Guilt having been proved beyond all question, petitioners challenged the Authority’s decision solely on the ground that they were denied a fair hearing by reason of Berninger’s intrusion into their conferences with their attorney. They urge that they were deprived of the right of private consultation with counsel in preparation for the hearings. The courts below, agreeing with that contention, have annulled the Authority’s determination and directed reinstatement of petitioners’ jobs and restoration of their civil service rights.
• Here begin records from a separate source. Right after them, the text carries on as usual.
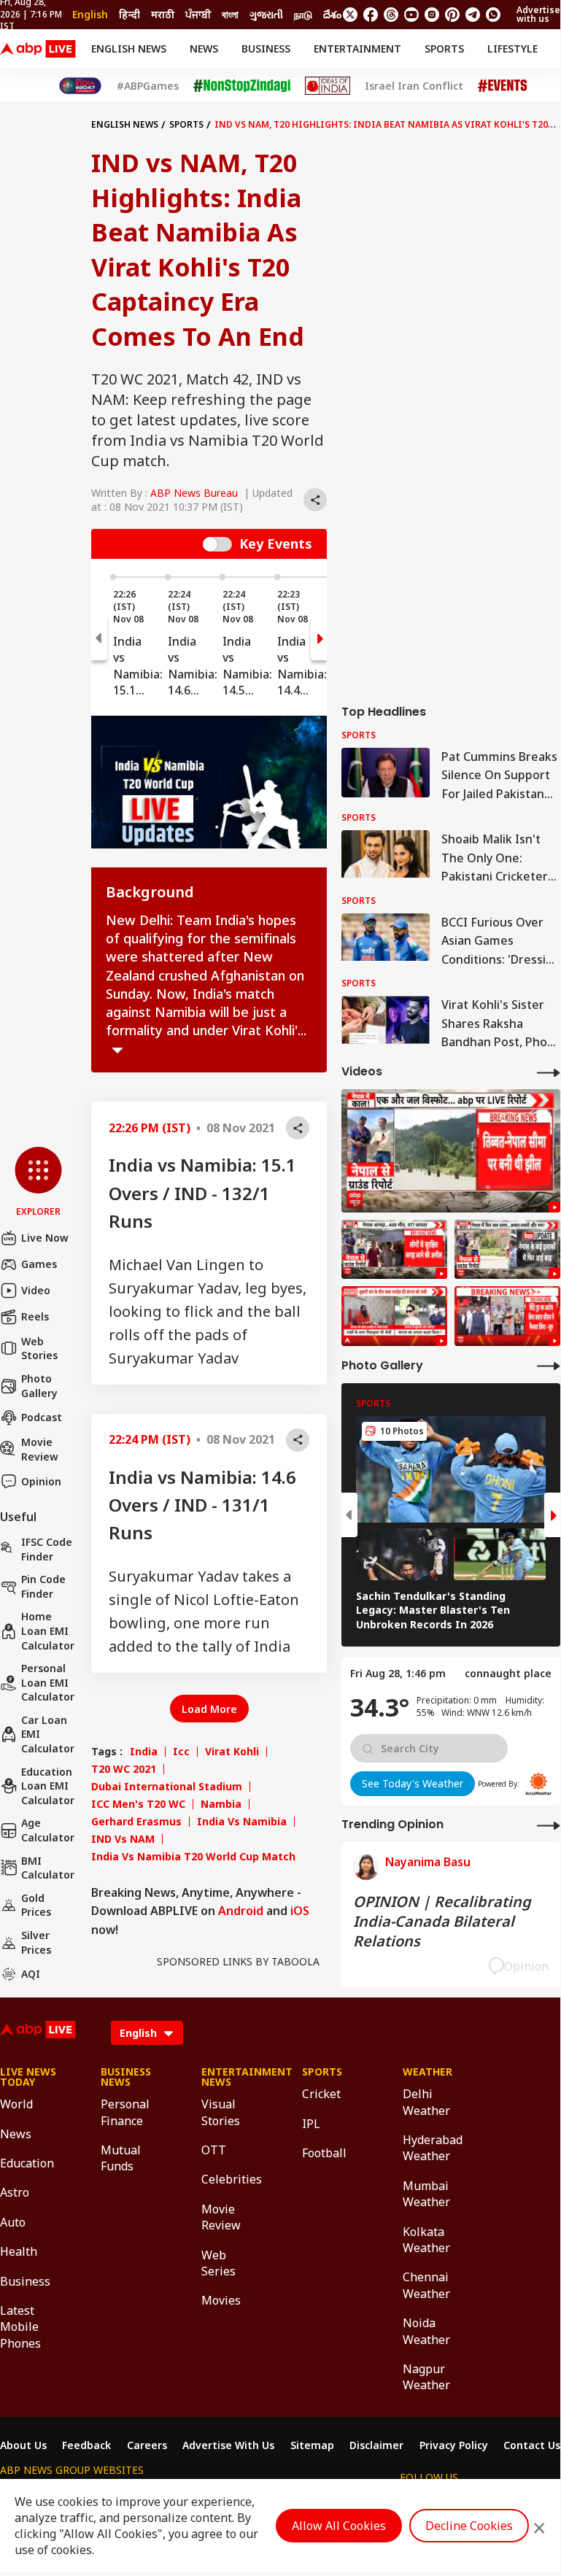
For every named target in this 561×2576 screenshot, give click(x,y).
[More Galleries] (548, 1365)
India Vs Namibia (242, 1822)
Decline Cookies (469, 2526)
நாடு (303, 14)
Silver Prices (36, 1942)
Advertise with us (538, 14)
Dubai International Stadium (166, 1787)
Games (39, 1264)
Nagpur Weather (426, 2377)
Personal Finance (125, 2112)
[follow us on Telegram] (472, 14)
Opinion (41, 1481)
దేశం (332, 14)
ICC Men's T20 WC (138, 1804)
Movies (221, 2300)
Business (265, 48)
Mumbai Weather (426, 2194)
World (16, 2104)
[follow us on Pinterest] (452, 14)
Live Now (45, 1238)
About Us (23, 2445)
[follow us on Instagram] (432, 14)
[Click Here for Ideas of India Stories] (328, 86)
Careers (147, 2445)
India (144, 1752)
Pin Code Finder (43, 1586)
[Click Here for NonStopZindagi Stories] (241, 86)
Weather (427, 2072)
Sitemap (312, 2445)
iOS (299, 1911)
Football (324, 2153)
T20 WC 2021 (123, 1769)
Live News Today (28, 2077)
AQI (30, 1974)
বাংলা (230, 14)
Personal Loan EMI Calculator (47, 1682)
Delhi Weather (426, 2102)
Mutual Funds (121, 2158)
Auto (13, 2222)
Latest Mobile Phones (20, 2326)
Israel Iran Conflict (414, 86)
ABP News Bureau (194, 493)
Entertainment (357, 48)
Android (240, 1911)
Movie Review (39, 1449)
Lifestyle (512, 48)
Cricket (321, 2094)
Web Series (218, 2263)
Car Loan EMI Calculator (47, 1734)
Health (18, 2251)
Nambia (221, 1804)
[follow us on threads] (391, 14)
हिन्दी (129, 14)
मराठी (162, 14)
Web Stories (39, 1348)
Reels (35, 1316)
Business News (126, 2077)
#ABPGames (148, 86)
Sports (444, 48)
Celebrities (229, 2179)
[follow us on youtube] (411, 14)
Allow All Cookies (339, 2526)
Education (27, 2163)
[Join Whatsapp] (493, 14)
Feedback (86, 2445)
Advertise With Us (228, 2445)
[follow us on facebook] (370, 14)
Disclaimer (376, 2445)
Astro (14, 2192)
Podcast (41, 1417)
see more (117, 1050)
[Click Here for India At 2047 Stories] (80, 86)
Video (35, 1290)
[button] (38, 1182)
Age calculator (47, 1830)
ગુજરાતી (266, 14)
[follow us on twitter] (350, 14)
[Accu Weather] (538, 1783)
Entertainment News (229, 2077)
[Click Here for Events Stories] (502, 86)
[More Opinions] (548, 1824)
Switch (217, 544)
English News (128, 48)
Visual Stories (220, 2112)
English (90, 14)
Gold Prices (36, 1905)
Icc (181, 1752)
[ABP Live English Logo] (38, 49)
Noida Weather (426, 2331)
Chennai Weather (426, 2285)
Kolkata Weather (426, 2240)
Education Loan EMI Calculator (47, 1786)
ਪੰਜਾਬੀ (198, 14)
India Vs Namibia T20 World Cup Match (193, 1857)
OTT (213, 2150)
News (204, 48)
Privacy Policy (453, 2445)
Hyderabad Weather (431, 2148)
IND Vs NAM (123, 1839)
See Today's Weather (412, 1783)
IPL (311, 2124)
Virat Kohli (232, 1752)
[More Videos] (548, 1072)
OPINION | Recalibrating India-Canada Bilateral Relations (442, 1921)
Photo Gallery (39, 1386)
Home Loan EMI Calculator (47, 1630)
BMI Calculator (47, 1868)
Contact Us (531, 2445)
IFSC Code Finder (46, 1549)
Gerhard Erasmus (136, 1822)
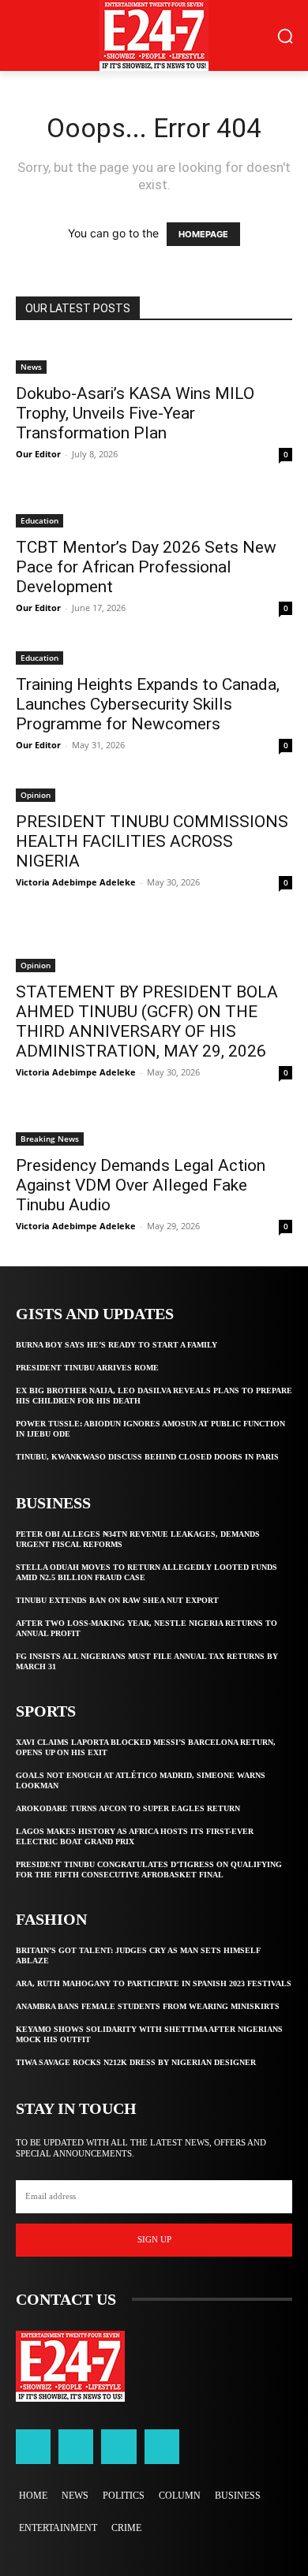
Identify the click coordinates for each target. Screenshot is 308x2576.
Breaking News (50, 1138)
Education (39, 520)
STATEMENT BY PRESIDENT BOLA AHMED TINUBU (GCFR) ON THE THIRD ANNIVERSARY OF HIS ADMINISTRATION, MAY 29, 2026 (147, 1021)
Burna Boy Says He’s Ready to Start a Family (116, 1344)
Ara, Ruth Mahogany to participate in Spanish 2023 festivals (153, 1983)
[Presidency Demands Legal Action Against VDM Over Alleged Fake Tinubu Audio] (154, 1129)
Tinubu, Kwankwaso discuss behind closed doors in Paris (147, 1456)
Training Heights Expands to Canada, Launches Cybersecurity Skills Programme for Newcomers (148, 704)
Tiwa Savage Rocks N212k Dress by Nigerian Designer (136, 2062)
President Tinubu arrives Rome (87, 1367)
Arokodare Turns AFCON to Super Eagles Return (128, 1808)
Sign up (154, 2239)
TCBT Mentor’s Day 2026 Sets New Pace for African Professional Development (146, 567)
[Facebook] (33, 2446)
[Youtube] (162, 2446)
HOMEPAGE (203, 234)
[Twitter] (118, 2446)
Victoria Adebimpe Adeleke (76, 882)
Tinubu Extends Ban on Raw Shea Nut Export (117, 1600)
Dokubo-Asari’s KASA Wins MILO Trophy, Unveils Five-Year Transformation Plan (135, 413)
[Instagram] (75, 2446)
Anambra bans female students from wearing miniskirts (148, 2006)
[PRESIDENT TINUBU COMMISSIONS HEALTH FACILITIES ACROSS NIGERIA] (154, 793)
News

*436Opportunity for private consultation with counsel is an essential element of the right to he represented by an attorney, so essential that a deprivation of that opportunity or an intrusion upon the privacy of consultation by government, or one of its agencies, must be deemed a denial of that right. (Cf. Coplon v. United States, 191 F. 2d 749, 759-760, certiorari denied 342 U. S. 926.) I would agree, therefore, that petitioners would be entitled to a vacatur of the Authority’s determination, if the Authority had had anything to do with Berninger’s attendance at the conferences or if it had made use of any information obtained at those conferences. Where, however, as in the case before us, the record is devoid of any such evidence — where it appears without contradiction that Berninger had acted as he did without the knowledge or authorization of the agency, prompted solely by personal considerations of his own — to annul the Authority’s decision, not only would extend the scope of the right of representation by counsel beyond all reasonable limits, but would serve no possible purpose. WTiile justice is our objective, fail-dealing our aim, I cannot perceive how invalidating the Authority’s action would advance either. Highly apposite are the words of Mr. Justice Cardozo in a capital case: “ justice, though due to the accused, is due to the accuser also. The concept of fairness must not be strained till it is narrowed to a filament. ’ ’ (Snyder v. Massachusetts, 291 U. S. 97, 122.) I would confirm the determination of the Authority.

The order appealed from should be reversed and the petition dismissed.

Loughran, Ch. J., Desmond and Dye, JJ., concur wth Lewis, J.; Field, J., dissents in opinion in which Conway and Froessel, JJ., concur.

Order affirmed, etc.

. Berninger swore — and no one disputed or contradicted him — that “Neither Mr. Dougherty, who was acting as counsel for the Authority, nor anyone else connected with the Authority ever suggested that I visit Mr. Schwartz’ office or that I should retain him as my attorney.” And it is clear from the affidavit of Lieutenant Rogers, to whom Judge Lewis refers in his opinion, that he learned of Berninger’s retention of Mr. Schwartz and his visits to the latter’s office only after they had taken place; thus, he asserted, “Mr. Berninger also told me that to avoid suspicion he had gone along with a group of the accused men to the law office of O’Donnell & Schwartz ”.

Moreover, the record conclusively demonstrates that Berninger neither acted as informant nor reported anything to Rogers or to anyone else after the middle of September; it was not until September 29th, I note, that he first saw attorney Schwartz. Thus, Berninger averred, The period covered by these reports made to Lieut. Rogers was from about the first of August 1950 until shortly after the middle of September of that year”. Lieutenant Rogers confirmed that with the statement that “ All Mr. Berninger’s reports on the mishandling of the toll tickets by the men at the bridge were made to me prior to the time of their suspension on September 28th.” And the Authority’s counsel, Mr. Dougherty, likewise declared, “ I know and emphatically state that the Authority’s information had all been collected before the notice of suspension was given on September 27 [sic] and that no information or evidence used on the hearings was obtained through Berninger’s visits to Mr. Schwartz’ office”.